* EXERCISE AIM:
Reproduce the text of every item below word for word, leaving out the pictures.

* TASK DATA:

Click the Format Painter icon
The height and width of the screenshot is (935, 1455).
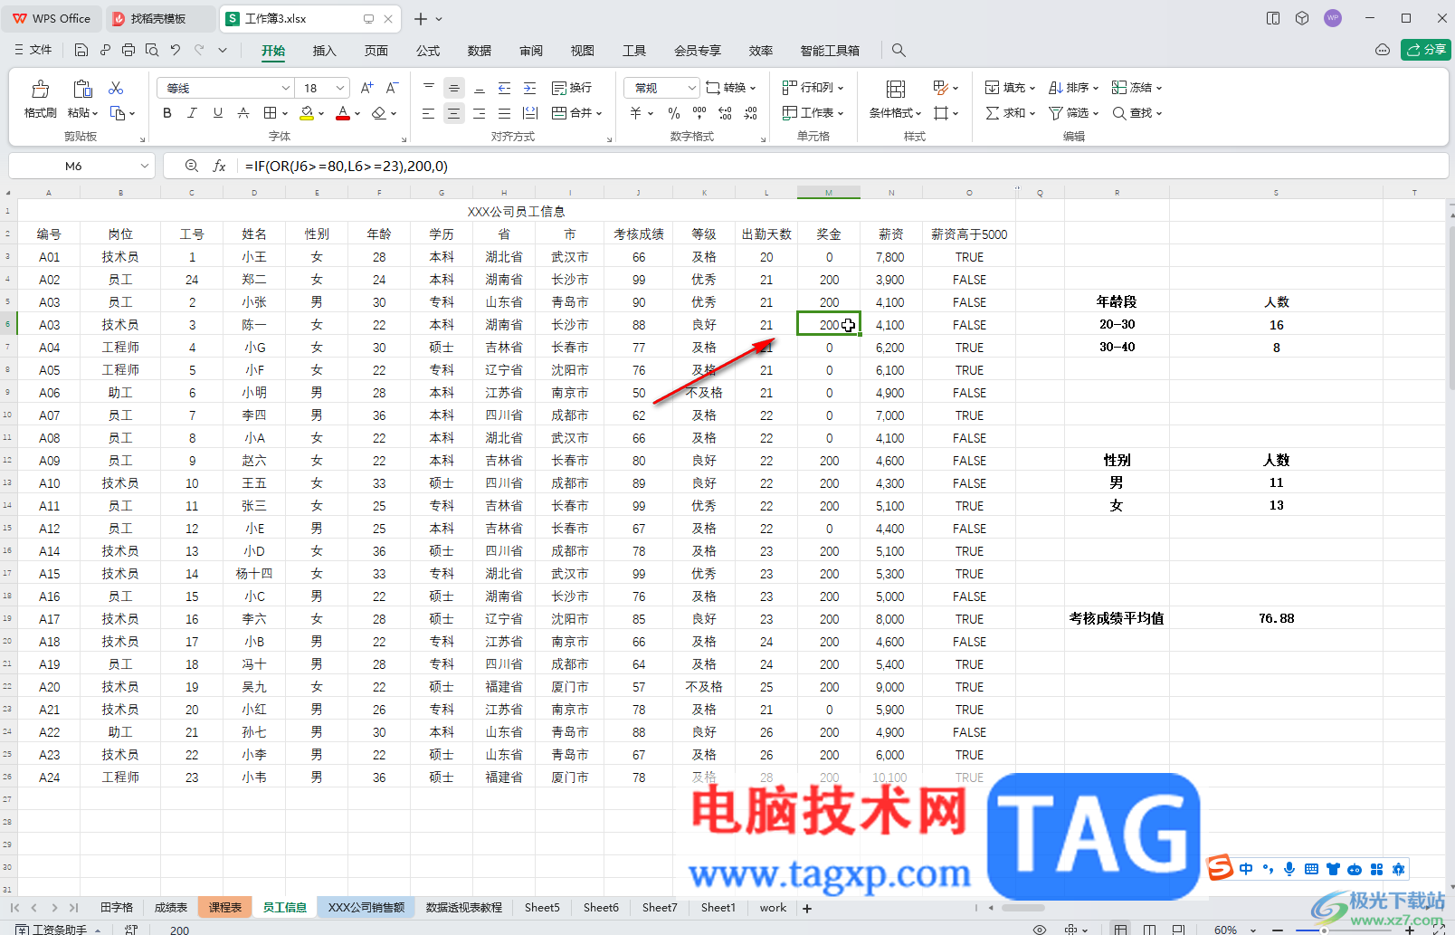pyautogui.click(x=40, y=89)
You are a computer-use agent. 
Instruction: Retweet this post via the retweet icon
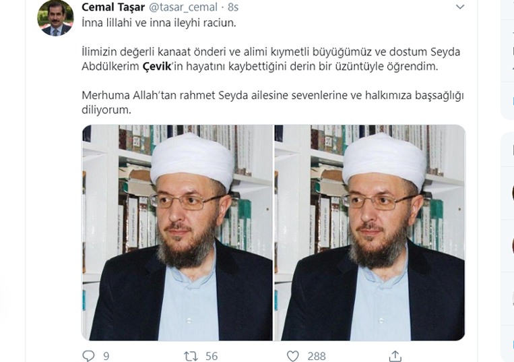[x=191, y=356]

* ANSWER TO THE PROBLEM:
Click the Format Painter icon
The height and width of the screenshot is (935, 1455).
pyautogui.click(x=40, y=89)
You are a computer-use agent. 
Instruction: Retweet this post via the retweet icon
[x=191, y=356]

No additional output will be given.